3.   How to use LEQEMBI

4.   Possible side effects

5.   How to store LEQEMBI

6.   Contents of the pack and other information

1.      What LEQEMBI is and what it is used for

What LEQEMBI is

LEQEMBI contains the active substance lecanemab. It belongs to a group of medicines called anti-dementia medicines which are used to treat Alzheimer’s disease. Lecanemab is a monoclonal antibody. These medicines act like the antibodies that your body makes naturally. They work by sticking to harmful target proteins, stimulating the body’s immune system to get rid of the proteins. Lecanemab binds to a protein called amyloid beta, which is involved in Alzheimer’s disease.

Who could take LEQEMBI

LEQEMBI is used to treat mild cognitive impairment or mild dementia due to Alzheimer’s disease (also known as Early Alzheimer’s disease) in adults who carry one copy of a gene called apolipoprotein E4, also known as ApoE4, or in adults who do not carry this gene. Your doctor will perform testing to make sure that LEQEMBI is right for you.

How LEQEMBI works

Alzheimer’s disease is an illness that affects the brain. Amyloid beta clumps damage brain cells and stop them functioning normally. This eventually leads to problems with memory, thinking and behaviour. Alzheimer’s disease symptoms can be different for everyone. Symptoms usually develop slowly and get worse over time, becoming severe enough to interfere with daily tasks.
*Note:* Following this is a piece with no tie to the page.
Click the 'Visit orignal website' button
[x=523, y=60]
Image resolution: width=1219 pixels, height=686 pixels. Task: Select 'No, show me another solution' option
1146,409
LEQEMBI works by sticking to these clumps and reducing them. For patients with mild cognitive impairment, LEQEMBI could delay the onset of dementia. For people with mild dementia, LEQEMBI may slow the development of more severe symptoms.

2.      What you need to know before you use LEQEMBI

Do not use LEQEMBI

–        if you are allergic to lecanemab or any of the other ingredients of this medicine (listed in section 6).

–        if you have a bleeding disorder that is not being controlled.

–        if your Magnetic Resonance Imaging (MRI), a medical imaging technique that uses a magnetic field and computer-generated radio waves to create detailed images of the organs and tissues in your body, brain scan shows small spots of bleeding or fluid in the brain or evidence of larger bleeding in the past.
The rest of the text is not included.